Record set:
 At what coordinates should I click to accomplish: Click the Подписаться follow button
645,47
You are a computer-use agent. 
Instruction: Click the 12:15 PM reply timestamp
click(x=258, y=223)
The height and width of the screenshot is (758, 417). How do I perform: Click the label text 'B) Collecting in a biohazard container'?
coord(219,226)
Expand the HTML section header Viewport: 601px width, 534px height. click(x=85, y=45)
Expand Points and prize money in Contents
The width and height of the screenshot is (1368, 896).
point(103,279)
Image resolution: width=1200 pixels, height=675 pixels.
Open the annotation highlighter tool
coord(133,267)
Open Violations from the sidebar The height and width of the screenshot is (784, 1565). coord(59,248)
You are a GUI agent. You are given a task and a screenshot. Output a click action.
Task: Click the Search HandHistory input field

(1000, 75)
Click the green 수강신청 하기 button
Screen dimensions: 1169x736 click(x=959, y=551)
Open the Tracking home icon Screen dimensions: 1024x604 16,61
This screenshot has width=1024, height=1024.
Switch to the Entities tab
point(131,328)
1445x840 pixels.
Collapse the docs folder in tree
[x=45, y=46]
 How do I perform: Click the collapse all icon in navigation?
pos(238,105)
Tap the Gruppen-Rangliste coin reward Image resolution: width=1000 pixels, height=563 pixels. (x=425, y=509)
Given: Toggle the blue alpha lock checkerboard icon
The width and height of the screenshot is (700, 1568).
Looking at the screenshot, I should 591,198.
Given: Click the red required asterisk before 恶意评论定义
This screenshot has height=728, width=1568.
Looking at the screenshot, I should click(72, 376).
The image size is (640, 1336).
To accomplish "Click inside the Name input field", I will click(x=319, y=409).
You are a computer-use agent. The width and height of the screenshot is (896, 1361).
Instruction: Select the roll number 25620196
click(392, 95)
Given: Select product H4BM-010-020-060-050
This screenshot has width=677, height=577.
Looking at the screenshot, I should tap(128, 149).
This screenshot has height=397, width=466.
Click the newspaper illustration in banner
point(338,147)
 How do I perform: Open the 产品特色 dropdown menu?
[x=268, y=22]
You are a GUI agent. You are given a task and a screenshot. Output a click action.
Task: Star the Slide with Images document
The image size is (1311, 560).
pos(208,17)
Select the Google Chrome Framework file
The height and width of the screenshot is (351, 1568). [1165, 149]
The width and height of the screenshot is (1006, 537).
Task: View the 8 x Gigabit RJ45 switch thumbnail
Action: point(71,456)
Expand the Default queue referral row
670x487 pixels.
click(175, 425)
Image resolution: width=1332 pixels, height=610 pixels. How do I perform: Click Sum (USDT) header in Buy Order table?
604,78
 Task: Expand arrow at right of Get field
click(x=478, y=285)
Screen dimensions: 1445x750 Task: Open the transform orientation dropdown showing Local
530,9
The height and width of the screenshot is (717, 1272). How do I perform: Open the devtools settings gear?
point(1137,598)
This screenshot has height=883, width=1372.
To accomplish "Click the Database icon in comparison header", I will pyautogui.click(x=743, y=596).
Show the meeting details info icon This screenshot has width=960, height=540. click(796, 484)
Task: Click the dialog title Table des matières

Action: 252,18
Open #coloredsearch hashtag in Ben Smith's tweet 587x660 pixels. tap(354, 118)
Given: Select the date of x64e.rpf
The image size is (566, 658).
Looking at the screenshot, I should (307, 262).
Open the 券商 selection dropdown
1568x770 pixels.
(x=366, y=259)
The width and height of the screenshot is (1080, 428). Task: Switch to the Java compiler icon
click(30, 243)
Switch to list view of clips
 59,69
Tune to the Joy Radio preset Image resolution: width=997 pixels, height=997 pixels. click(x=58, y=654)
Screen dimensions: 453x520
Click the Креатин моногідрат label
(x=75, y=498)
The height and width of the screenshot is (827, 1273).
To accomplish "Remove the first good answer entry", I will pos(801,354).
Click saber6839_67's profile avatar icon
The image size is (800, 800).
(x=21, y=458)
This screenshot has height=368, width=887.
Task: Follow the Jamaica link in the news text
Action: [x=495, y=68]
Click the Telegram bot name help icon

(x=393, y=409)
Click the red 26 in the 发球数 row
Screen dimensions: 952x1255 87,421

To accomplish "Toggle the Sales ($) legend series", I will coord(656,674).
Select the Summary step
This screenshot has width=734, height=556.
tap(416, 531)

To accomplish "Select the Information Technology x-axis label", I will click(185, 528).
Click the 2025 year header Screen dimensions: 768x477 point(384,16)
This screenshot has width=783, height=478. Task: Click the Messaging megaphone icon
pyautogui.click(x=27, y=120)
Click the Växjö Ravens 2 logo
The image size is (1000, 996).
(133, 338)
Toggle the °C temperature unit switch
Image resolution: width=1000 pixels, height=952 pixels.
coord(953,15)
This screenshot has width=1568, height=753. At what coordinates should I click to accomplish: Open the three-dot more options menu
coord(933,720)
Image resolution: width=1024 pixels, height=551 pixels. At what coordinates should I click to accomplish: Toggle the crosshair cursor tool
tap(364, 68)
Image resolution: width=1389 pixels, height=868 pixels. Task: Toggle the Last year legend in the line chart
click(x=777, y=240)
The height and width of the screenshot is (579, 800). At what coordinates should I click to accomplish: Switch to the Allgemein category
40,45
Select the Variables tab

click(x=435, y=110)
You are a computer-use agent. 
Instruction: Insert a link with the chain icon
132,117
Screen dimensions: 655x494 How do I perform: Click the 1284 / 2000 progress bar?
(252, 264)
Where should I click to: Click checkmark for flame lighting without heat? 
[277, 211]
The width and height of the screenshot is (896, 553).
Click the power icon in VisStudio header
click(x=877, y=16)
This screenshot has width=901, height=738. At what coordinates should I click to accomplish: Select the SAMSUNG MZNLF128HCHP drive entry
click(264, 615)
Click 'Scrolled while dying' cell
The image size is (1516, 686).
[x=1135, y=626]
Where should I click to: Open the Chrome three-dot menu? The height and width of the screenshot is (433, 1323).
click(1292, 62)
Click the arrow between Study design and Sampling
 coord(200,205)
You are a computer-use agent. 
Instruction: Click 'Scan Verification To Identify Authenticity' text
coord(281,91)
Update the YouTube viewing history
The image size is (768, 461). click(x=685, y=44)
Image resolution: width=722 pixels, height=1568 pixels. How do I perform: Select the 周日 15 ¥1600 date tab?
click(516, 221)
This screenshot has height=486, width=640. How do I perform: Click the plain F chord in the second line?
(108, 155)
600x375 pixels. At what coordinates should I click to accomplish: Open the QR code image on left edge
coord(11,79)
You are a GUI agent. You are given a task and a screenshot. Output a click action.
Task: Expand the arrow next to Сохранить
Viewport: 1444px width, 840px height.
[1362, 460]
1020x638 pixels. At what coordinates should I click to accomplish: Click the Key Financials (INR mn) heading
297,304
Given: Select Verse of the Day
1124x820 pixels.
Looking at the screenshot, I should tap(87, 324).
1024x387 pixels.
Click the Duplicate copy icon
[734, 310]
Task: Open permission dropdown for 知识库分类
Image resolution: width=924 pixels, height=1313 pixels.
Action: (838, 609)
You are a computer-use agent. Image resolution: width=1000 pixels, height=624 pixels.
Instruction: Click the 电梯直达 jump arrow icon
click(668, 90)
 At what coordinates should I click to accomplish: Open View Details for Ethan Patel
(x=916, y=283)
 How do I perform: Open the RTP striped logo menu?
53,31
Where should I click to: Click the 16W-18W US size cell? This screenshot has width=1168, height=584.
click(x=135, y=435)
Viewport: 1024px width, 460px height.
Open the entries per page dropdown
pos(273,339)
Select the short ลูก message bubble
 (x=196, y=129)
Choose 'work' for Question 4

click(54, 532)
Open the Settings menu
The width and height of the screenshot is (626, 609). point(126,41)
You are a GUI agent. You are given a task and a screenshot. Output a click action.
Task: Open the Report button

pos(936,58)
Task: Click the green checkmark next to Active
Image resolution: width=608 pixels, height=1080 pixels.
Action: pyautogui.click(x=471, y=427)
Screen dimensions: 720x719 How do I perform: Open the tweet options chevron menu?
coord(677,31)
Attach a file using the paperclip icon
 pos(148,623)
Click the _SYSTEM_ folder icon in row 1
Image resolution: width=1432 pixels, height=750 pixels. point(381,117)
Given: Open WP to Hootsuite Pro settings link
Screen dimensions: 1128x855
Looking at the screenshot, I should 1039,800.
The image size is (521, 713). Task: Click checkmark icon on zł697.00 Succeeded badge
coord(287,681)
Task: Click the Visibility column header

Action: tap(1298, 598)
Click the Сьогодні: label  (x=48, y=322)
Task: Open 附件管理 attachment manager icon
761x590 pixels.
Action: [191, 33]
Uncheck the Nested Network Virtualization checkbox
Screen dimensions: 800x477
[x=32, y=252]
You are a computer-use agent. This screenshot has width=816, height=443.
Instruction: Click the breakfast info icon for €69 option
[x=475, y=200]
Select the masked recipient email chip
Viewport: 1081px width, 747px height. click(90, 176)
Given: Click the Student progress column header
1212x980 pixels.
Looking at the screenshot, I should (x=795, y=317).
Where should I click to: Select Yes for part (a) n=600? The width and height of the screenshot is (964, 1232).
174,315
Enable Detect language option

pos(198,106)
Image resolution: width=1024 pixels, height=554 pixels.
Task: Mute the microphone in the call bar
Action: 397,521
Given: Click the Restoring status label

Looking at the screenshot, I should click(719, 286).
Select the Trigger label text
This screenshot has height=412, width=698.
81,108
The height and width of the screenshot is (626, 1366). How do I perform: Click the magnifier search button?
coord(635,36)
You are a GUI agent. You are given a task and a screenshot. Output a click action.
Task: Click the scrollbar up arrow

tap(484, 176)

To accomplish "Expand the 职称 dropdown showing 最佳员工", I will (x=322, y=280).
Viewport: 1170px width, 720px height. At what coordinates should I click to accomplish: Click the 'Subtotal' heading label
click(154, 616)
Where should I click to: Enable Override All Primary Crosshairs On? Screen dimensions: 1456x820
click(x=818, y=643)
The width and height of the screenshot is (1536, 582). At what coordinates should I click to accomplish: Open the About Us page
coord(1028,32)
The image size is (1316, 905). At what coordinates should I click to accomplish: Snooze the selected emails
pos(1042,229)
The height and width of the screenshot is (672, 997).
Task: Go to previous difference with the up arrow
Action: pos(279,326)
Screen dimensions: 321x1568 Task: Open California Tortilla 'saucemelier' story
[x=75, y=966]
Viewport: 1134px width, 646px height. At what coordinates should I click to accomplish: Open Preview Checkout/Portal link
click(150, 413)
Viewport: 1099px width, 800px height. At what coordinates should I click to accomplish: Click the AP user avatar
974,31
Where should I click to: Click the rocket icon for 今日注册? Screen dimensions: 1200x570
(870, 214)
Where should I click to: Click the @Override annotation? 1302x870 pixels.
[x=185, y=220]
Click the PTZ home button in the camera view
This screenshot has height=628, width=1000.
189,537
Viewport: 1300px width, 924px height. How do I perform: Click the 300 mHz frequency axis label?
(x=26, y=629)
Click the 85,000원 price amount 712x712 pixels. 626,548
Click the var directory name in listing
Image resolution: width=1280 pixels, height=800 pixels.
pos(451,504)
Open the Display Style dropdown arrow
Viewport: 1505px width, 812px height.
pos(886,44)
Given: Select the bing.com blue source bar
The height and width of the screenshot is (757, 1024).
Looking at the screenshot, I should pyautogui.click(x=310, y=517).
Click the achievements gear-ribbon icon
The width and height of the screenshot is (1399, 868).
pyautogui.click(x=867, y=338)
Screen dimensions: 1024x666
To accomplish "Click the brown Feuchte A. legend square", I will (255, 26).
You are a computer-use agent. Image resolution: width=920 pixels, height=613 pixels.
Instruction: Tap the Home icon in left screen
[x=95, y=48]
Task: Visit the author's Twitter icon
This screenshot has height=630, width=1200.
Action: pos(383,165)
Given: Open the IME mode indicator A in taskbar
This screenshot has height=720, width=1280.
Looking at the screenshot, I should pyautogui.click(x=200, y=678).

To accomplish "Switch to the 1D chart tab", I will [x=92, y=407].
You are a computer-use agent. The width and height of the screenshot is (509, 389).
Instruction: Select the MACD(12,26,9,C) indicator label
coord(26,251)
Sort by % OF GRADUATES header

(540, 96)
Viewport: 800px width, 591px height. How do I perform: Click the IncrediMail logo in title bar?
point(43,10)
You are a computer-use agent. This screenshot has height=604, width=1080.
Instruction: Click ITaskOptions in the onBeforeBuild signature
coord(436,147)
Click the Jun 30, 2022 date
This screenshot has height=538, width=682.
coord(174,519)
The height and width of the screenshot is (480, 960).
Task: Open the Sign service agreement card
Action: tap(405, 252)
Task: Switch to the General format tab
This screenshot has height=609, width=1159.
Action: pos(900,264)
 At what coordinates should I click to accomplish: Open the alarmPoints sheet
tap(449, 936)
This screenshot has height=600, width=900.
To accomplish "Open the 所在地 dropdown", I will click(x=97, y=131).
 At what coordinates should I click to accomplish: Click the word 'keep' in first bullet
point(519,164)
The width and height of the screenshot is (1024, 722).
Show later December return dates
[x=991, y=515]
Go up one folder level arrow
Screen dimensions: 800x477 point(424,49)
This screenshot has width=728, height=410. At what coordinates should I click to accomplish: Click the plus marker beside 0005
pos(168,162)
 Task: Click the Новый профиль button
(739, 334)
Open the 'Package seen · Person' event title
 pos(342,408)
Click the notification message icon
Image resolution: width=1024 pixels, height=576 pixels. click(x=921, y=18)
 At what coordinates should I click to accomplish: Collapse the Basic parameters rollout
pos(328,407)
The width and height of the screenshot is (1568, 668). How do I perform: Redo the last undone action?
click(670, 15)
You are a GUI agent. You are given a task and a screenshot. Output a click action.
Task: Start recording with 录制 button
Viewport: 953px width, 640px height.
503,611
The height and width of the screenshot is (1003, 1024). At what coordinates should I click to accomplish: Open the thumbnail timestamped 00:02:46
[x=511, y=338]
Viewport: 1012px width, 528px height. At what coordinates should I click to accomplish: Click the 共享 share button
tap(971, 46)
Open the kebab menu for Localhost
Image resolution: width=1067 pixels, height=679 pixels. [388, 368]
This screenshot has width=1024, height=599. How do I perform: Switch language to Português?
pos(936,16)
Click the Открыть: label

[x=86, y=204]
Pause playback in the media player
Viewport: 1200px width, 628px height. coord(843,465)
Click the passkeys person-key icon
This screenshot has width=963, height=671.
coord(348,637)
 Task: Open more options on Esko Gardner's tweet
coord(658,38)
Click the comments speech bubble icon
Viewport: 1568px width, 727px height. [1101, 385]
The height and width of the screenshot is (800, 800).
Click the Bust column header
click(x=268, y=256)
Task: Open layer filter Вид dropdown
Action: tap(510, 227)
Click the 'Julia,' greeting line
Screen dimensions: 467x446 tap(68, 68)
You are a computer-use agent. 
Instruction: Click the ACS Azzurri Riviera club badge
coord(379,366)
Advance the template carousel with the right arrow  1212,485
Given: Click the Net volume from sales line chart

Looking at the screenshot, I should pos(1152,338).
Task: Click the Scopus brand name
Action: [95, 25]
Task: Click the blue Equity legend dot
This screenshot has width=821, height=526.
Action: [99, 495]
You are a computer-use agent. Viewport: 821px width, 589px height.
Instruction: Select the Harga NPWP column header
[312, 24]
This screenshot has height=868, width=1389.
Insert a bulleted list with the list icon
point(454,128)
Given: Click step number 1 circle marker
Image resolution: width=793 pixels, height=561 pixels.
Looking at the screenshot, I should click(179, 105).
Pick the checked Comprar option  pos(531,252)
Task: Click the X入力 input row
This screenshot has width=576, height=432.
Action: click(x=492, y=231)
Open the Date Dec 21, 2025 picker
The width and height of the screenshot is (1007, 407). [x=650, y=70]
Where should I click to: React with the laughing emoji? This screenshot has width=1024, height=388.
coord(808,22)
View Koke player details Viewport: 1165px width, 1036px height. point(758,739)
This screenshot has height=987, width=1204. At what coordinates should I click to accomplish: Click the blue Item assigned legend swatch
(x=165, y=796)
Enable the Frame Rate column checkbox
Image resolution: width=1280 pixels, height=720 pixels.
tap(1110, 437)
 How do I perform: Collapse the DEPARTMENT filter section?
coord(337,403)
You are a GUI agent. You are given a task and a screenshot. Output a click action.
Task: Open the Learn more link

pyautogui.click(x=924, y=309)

What to work on:
Across the data, find each line that has "next" in it and copy that line.

Task response:
Task: Expand the arrow next to Сохранить
Task: Click the green checkmark next to Active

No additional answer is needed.